Note all numeric values are network (big-endian) byte order.
Sequence number roll-over: If you receive a sequence number less than the previous value, this signals that the sequence number has rolled over.
- SENT FROM READER ONLY
- frame type value: ASCII 'A' aka byte value 0x41
Payload:
- 32bit unsigned sequence number.
Bulk acks are supported. If you receive data frames in sequence order 1,2,3,4,5,6, you can send an ack for '6' and the writer will take this to mean you are acknowledging all data frames before and including '6'.
- SENT FROM WRITER ONLY
- frame type value: ASCII 'W' aka byte value 0x57
Payload:
- 32bit unsigned window size value in units of whole data frames.
This frame is used to tell the reader the maximum number of unacknowledged data frames the writer will send before blocking for acks.
- SENT FROM WRITER ONLY
- frame type value: ASCII 'C' aka byte value 0x43
Payload:
- 32bit unsigned payload length
- 'length' bytes of zlib compressed 'data' frames.
This frame type allows you to compress many frames into a single compressed envelope and is useful for efficiently compressing many small data frames.

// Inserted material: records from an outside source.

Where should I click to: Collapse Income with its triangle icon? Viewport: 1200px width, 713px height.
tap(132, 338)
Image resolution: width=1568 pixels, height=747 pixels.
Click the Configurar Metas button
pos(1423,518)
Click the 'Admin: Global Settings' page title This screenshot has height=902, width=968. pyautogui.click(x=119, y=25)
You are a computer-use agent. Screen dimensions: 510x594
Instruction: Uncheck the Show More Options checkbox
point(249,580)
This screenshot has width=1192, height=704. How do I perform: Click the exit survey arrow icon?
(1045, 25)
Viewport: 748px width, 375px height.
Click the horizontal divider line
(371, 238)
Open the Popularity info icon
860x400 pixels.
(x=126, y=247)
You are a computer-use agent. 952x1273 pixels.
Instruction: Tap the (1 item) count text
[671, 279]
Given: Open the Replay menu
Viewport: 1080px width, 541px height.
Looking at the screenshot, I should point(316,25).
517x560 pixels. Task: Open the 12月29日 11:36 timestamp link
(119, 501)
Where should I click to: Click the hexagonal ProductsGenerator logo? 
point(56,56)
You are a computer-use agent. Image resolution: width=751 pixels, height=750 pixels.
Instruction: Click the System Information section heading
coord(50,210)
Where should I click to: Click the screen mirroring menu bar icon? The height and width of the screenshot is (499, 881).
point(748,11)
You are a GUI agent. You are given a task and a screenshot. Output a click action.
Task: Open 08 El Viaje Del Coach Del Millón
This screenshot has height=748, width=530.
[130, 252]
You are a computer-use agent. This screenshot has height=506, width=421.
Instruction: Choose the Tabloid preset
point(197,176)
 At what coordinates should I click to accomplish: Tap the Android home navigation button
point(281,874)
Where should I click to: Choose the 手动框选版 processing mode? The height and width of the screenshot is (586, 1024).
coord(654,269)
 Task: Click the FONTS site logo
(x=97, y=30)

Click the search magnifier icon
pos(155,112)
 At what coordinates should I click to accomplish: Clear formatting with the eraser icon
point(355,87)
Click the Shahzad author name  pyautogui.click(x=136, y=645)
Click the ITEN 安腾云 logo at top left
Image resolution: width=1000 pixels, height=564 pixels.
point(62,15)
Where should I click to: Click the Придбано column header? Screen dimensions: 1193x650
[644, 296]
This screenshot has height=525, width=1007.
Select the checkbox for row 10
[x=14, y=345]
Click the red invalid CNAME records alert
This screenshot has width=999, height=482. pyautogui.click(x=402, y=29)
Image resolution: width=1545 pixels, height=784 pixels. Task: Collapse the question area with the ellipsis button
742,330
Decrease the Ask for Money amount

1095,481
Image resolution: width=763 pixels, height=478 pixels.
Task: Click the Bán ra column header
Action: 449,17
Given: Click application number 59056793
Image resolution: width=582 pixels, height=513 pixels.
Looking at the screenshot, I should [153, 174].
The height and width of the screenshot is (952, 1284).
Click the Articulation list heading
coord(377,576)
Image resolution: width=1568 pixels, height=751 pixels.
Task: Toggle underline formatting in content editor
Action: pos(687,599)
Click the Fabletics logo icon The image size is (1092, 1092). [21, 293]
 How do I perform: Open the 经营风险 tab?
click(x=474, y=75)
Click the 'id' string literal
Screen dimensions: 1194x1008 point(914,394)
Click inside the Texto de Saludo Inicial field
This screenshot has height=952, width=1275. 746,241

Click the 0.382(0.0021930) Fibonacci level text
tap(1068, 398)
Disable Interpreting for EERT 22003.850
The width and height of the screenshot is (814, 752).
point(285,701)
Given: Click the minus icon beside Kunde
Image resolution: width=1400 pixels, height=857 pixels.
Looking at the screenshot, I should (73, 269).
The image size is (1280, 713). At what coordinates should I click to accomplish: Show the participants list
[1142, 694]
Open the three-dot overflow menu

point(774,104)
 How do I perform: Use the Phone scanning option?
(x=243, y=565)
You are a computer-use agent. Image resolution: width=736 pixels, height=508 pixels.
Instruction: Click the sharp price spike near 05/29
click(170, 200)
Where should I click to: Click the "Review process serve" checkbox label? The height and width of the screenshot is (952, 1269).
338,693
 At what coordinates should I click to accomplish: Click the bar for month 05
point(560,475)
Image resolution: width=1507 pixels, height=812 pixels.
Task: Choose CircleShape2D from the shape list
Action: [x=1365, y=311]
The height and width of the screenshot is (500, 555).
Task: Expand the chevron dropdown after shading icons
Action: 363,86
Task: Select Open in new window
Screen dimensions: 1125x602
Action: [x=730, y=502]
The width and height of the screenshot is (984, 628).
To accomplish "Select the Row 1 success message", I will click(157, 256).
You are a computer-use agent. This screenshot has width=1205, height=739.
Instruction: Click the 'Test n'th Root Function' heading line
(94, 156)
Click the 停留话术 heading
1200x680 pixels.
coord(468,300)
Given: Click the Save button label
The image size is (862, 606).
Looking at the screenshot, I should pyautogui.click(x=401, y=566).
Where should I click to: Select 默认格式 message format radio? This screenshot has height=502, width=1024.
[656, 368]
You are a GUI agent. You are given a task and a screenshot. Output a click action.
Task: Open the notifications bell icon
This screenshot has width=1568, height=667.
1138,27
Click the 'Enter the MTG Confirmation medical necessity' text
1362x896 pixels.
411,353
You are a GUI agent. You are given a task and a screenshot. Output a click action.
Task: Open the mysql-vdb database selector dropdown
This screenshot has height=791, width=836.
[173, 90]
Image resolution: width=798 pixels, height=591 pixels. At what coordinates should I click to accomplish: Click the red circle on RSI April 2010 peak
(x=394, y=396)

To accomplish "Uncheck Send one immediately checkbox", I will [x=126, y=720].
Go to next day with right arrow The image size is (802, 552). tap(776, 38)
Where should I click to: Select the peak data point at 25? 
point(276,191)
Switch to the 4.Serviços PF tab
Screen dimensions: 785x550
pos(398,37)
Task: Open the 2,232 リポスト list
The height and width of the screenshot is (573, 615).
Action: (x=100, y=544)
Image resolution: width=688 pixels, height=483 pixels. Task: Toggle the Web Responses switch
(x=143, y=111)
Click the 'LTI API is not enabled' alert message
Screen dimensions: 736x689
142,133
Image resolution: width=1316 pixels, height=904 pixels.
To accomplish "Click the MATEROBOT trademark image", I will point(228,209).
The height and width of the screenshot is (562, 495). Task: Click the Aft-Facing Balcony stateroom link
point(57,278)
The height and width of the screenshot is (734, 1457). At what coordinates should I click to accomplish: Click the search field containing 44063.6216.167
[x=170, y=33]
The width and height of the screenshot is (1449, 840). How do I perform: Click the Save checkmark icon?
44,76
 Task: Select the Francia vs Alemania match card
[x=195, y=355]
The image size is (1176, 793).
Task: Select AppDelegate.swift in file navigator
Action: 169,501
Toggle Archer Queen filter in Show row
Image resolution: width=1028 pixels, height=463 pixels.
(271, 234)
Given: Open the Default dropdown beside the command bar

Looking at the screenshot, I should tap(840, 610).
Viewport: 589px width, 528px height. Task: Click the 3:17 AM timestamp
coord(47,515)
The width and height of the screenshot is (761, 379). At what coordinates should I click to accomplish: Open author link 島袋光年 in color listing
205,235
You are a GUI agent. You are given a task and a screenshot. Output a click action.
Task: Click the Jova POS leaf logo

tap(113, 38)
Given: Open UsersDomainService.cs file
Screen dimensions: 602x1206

The compressed payload MUST contain full frames only, not partial frames. The uncompressed payload MUST be a valid frame stream by itself. As an example, you could have 3 data frames compressed into a single 'compressed' frame type: 1D{k,v}{k,v}1D{k,v}{k,v}1D{k,v}{k,v} - when uncompressed, you should process the uncompressed payload as you would reading uncompressed frames from the network.
TODO(sissel): It's likely this model is suboptimal, instead choose to use whole-stream compression z_stream in zlib (Zlib::ZStream in ruby) might be preferable.